In a letter to Miss Elizabeth Toldridge, 1 April 1930, he wrote:
Incidentally—you have no doubt read reports of the discovery of the new trans-Neptunian planet . . . . a thing which excites me more than any other happening of recent times. Its existence is no surprise, for observers have long known that one or more such worlds probably exist beyond Neptune; yet its actual finding carries hardly less glamour on that account. Keats (thinking no doubt of Herschel’s discover of Uranus in 1781, or perhaps of the finding of the earlier asteroids) caught the magic of planetary discovery in two lines of his Chapman’s Homer sonnet, & that magic is surely as keen today as then. Asteroidal discovery does not mean much—but a major planet—a vast unknown world—is quite another matter. I have always wished I could live to see such a thing come to light—& here it is! The first real planet to be discovered since 1846, & only the third in the history of the human race! One wonders what it is like, & what dim-litten fungi may sprout coldly on its frozen surface! I think I shall suggest its being named Yuggoth! Reports make it smaller than Uranus & Neptune, but larger than the earth. I shall await its ephemerides & elements with interest.

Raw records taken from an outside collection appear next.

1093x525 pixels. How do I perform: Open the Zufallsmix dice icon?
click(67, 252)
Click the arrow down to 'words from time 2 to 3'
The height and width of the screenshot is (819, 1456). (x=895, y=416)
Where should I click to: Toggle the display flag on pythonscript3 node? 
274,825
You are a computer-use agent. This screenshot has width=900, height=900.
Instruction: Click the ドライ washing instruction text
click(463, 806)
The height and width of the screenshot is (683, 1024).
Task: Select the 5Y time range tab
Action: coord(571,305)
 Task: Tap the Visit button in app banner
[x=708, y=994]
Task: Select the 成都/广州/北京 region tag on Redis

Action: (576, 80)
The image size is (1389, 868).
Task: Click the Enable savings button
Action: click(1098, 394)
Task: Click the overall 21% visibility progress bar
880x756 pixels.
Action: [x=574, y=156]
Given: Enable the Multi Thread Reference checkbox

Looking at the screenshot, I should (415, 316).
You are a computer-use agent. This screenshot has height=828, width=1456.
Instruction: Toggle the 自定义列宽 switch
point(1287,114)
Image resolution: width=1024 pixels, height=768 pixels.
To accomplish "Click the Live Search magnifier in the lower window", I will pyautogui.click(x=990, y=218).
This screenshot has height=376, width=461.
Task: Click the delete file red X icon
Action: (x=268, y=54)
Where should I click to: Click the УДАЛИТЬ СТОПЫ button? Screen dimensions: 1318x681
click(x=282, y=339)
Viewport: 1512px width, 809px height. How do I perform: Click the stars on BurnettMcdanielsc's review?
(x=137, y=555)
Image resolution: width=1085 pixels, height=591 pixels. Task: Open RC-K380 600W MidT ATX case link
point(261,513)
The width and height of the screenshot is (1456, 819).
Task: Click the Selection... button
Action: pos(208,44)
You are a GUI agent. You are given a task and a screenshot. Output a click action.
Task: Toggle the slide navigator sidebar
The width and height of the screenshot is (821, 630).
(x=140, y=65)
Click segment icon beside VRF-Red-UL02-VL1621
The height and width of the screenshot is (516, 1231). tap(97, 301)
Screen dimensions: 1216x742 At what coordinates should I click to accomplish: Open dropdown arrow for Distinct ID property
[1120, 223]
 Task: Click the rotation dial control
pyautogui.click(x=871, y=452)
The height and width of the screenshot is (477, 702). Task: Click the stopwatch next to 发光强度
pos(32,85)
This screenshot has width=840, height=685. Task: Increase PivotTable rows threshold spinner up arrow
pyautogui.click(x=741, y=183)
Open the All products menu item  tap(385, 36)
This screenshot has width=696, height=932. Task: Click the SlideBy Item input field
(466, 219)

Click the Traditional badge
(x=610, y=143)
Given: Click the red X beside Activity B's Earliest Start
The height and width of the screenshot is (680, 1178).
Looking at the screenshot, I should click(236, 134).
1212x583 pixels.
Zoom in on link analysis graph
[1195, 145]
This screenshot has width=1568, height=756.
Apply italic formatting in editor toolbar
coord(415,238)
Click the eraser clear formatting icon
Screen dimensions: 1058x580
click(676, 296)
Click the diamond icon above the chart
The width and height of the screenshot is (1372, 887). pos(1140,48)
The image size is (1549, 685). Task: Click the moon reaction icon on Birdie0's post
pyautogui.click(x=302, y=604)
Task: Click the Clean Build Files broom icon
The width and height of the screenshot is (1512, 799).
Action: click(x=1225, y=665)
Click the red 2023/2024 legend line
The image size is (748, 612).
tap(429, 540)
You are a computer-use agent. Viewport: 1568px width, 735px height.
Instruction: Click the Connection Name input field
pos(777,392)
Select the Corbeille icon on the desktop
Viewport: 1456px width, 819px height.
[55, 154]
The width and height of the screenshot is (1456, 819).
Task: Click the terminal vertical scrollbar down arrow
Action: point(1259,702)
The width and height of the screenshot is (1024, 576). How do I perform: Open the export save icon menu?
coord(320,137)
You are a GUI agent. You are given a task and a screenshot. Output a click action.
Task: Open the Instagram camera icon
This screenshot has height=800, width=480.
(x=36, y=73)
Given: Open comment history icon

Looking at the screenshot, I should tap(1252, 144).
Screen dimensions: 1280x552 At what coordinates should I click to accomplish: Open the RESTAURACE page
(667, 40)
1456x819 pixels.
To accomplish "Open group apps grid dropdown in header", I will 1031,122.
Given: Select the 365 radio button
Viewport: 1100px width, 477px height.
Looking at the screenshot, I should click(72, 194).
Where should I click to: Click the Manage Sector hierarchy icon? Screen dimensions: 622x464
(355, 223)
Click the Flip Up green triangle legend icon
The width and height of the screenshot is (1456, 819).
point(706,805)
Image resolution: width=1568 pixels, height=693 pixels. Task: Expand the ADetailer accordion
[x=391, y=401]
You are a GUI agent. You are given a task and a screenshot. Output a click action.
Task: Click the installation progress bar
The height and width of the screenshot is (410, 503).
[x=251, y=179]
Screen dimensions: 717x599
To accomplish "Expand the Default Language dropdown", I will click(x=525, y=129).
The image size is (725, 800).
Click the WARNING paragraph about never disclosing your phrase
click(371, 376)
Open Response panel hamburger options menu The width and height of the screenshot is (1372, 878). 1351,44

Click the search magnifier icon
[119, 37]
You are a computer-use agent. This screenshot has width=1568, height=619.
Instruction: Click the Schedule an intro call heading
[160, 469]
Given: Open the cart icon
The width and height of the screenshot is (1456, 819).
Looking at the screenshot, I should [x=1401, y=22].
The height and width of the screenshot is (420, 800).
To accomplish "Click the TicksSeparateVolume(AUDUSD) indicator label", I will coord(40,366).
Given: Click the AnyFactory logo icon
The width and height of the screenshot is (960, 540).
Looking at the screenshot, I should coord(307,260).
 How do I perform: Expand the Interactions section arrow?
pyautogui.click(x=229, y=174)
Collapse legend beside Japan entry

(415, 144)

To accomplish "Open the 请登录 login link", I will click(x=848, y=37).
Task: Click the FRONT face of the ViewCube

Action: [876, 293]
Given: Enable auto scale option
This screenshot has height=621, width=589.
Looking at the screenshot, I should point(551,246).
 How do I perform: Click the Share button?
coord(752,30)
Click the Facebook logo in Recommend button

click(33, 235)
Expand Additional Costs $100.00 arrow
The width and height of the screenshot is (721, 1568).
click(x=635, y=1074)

Probably it will receive a symbol & be treated of in the Nautical Almanack—I wonder whether it will get into the popular almanacks as well? Probably the future 200-inch reflector to be set up in California will tell more about it—& perhaps even help in locating still more distant planets. There is still quite a bit of interest in the limited solar system despite the diversion of astronomers’ chief notice to the larger problems of the stellar universe. Another thing that pleases me is that the newcomer came to light at the Lowell Observatory, & from Lowell’s own calculations. Poor chap! His better known observations & speculations never fared well in the scientific world; but now, thirteen years after his death, it is possible that his calculations may win him a major place among astronomers.(1)
The road to Pluto is completed yesterday thanks to the New Horizons that finally shot the more detailed portrait of the dwarf planet:

Image Credit: NASA/APL/SwRI
The most wonderful thing in all the mission is the precision of the calculations performed by NASA's scientists: I must remember to all reader that New Horizons tarveled for nine years in order to reach Pluto.
(1) H.P. Lovecraft’s Interest in Astronomy
(2) Lovecraft as Astronomer
(3) Tombaugh, C. W. (1946). The search for the ninth planet, Pluto. Leaflet of the Astronomical Society of the Pacific, 5, 73.